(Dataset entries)
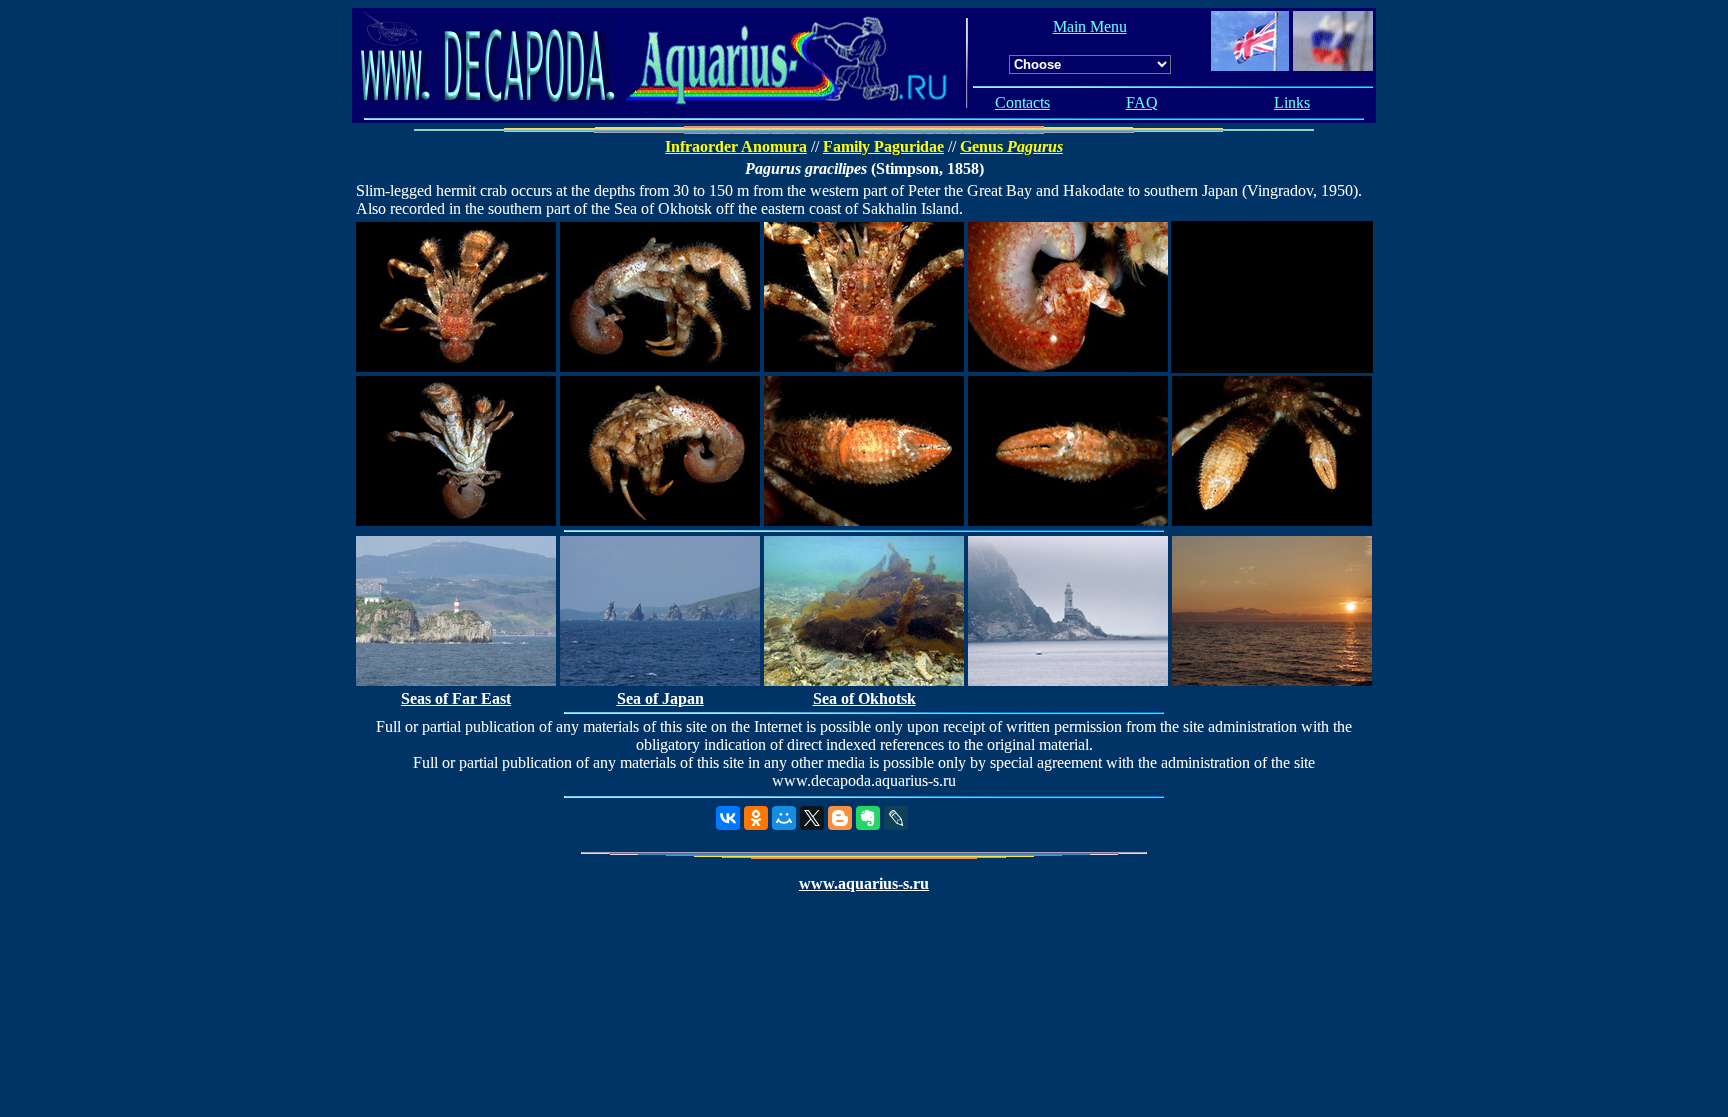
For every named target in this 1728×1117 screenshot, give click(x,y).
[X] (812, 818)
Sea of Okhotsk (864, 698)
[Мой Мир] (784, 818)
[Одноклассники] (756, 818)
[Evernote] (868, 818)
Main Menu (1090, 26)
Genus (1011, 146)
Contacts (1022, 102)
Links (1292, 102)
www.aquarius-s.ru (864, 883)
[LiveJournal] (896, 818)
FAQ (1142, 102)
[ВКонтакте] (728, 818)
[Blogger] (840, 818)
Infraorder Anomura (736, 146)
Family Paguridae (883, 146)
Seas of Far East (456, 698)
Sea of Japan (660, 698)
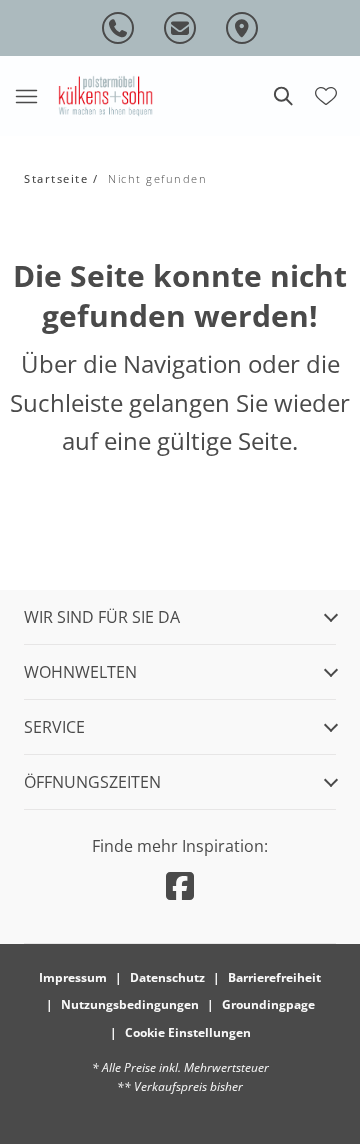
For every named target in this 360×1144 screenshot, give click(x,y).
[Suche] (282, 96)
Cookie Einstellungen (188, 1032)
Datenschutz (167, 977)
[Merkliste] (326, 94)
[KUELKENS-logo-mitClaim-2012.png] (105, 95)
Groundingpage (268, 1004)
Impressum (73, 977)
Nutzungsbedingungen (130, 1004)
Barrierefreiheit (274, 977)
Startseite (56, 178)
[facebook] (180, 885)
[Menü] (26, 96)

EXERCISE OBJECTIVE: Return only the lines from the one that contains "www.aquarius-s.ru (864, 883)" through the closing line of the data, inclusive, reproduced exactly and with every picture left out.

REPLY TO THE EXERCISE:
www.aquarius-s.ru (864, 883)
[LiveJournal] (896, 818)
FAQ (1142, 102)
[ВКонтакте] (728, 818)
[Blogger] (840, 818)
Infraorder Anomura (736, 146)
Family Paguridae (883, 146)
Seas of Far East (456, 698)
Sea of Japan (660, 698)
For every named target in this 360×1144 screenshot, give click(x,y).
[Suche] (282, 96)
Cookie Einstellungen (188, 1032)
Datenschutz (167, 977)
[Merkliste] (326, 94)
[KUELKENS-logo-mitClaim-2012.png] (105, 95)
Groundingpage (268, 1004)
Impressum (73, 977)
Nutzungsbedingungen (130, 1004)
Barrierefreiheit (274, 977)
Startseite (56, 178)
[facebook] (180, 885)
[Menü] (26, 96)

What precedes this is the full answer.